Tangy, creamy and full of green chile flavor, this Creamy Hatch Green Chile Dip is a must when fresh Hatch green chiles are in season. Grab the tortilla chips and start dipping!
You can take a girl out of New Mexico, but you can’t take the New Mexico out of the girl….
I guess there is some truth to that statement. It’s been a long time since I lived in New Mexico. In fact, now, I’ve officially lived away from New Mexico for longer than I lived there. And even though my family has migrated north alongside me, I will always look at New Mexico as home. The place I grew up.
Which is probably why one of my favorite things ever are green chiles.
So the green chiles probably don’t come as a surprise if you are a reader here. Because I use them in cooking a lot. I’m a bit of a green chile addict. I think my love of those green chiles is one thing that has stuck with me from New Mexico. I vividly remember when you could drive by and see the big roasting drums out in the parking lot, and you could smell those roasting chiles from miles away. Pure heaven.
Imagine my surprise when I stop at a local grocery store, and there is a big drum of fresh Hatch green chiles being roasted. It seriously smelled like home. And of course I had to buy some – it would be a crime not to.
I really didn’t know what I was going to make with them. And then I remembered one of the first things that I can remember making. It was in Junior High, in Home Ec. And it was a green chile dip.
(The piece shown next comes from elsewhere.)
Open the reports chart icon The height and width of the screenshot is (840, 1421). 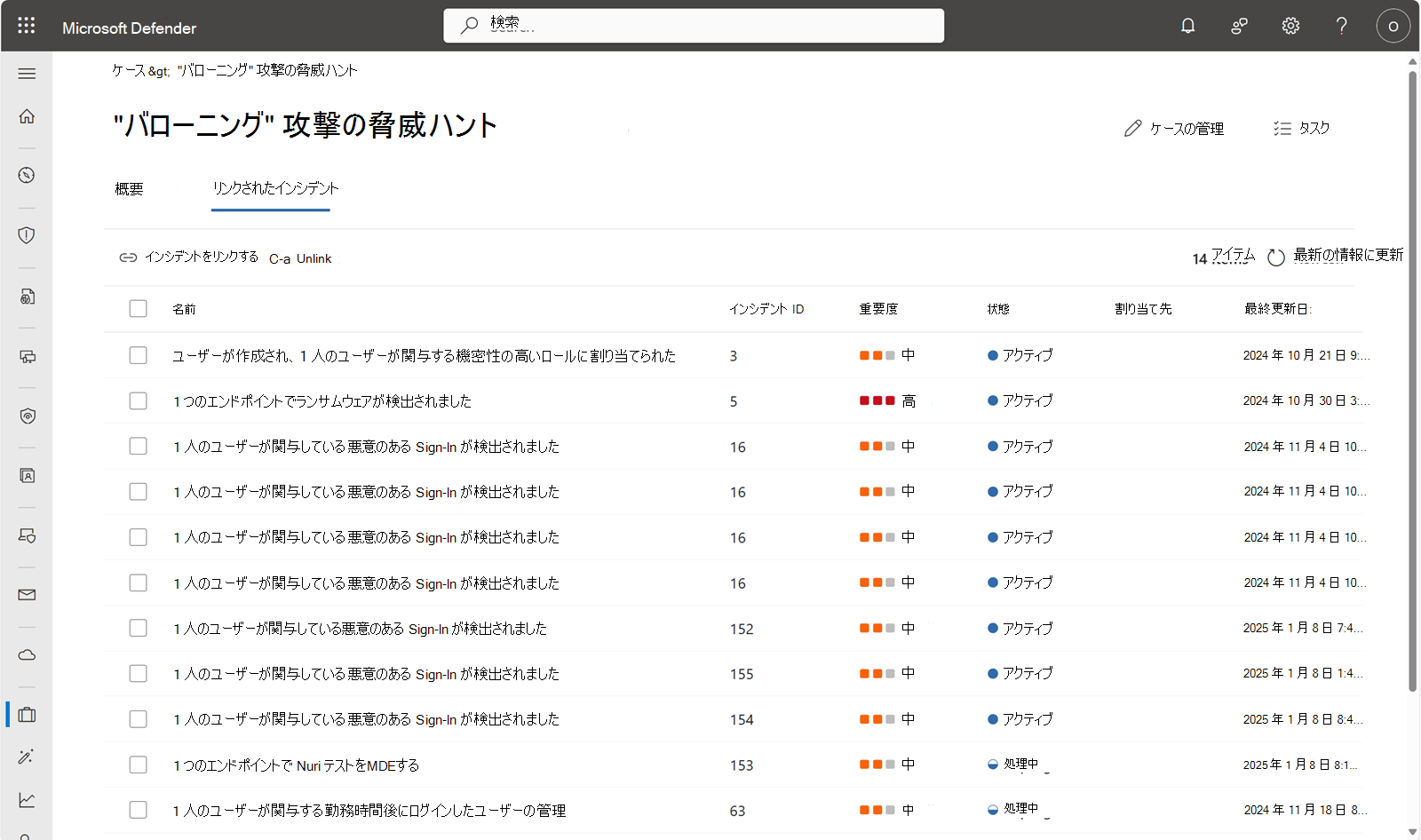click(x=27, y=799)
I remember wanting to eat every drop of that dip, and have thought about it a lot in the years since.
I really wish I still had that recipe. I honestly don’t even remember anything about it except it was a cold dip, and it was full of green chiles. So I decided to create my own creamy dip with my freshly roasted Hatch green chiles.
I really kind of just winged it while I was making this Creamy Hatch Green Chile Dip. Most of the recipes that I found online called for a 4 oz can of chiles, or for 2 roasted chiles. Now, I don’t know about you, but if you want a lot of chile flavor, you need more chiles than that. So I ended up using 8. You can always use less, or you could even add more. It would be hard to mess this recipe up, so customize it to your palate.
We had our annual family garden dinner last night where my mom makes her amazing Chile Rellenos, and I think I now have a new favorite to be served with this meal. And I think I’ll be making my way back to the grocery store for more Hatch green chiles!
- 8 oz cream cheese, softened
- 1 cup sour cream
- 8 Hatch green chiles, roasted, skins and seeds removed, divided
- ½ teaspoon ground cumin
- ½ teaspoon onion powder
- ½ teaspoon garlic powder
- salt and pepper
- tortilla chips, for serving
- Place the cream cheese in a food processor and process until smooth. Add the sour cream and pulse to combine.
- Roughly chop 6 of the chiles and add them to the processor along with the cumin, onion powder and garlic powder. Process until smooth. Transfer the dip to a bowl.
- Chop the remaining 2 chiles. Stir into the dip. Taste, and add salt and pepper as needed.
- Refrigerate the dip until ready to serve. Serve with tortilla chips.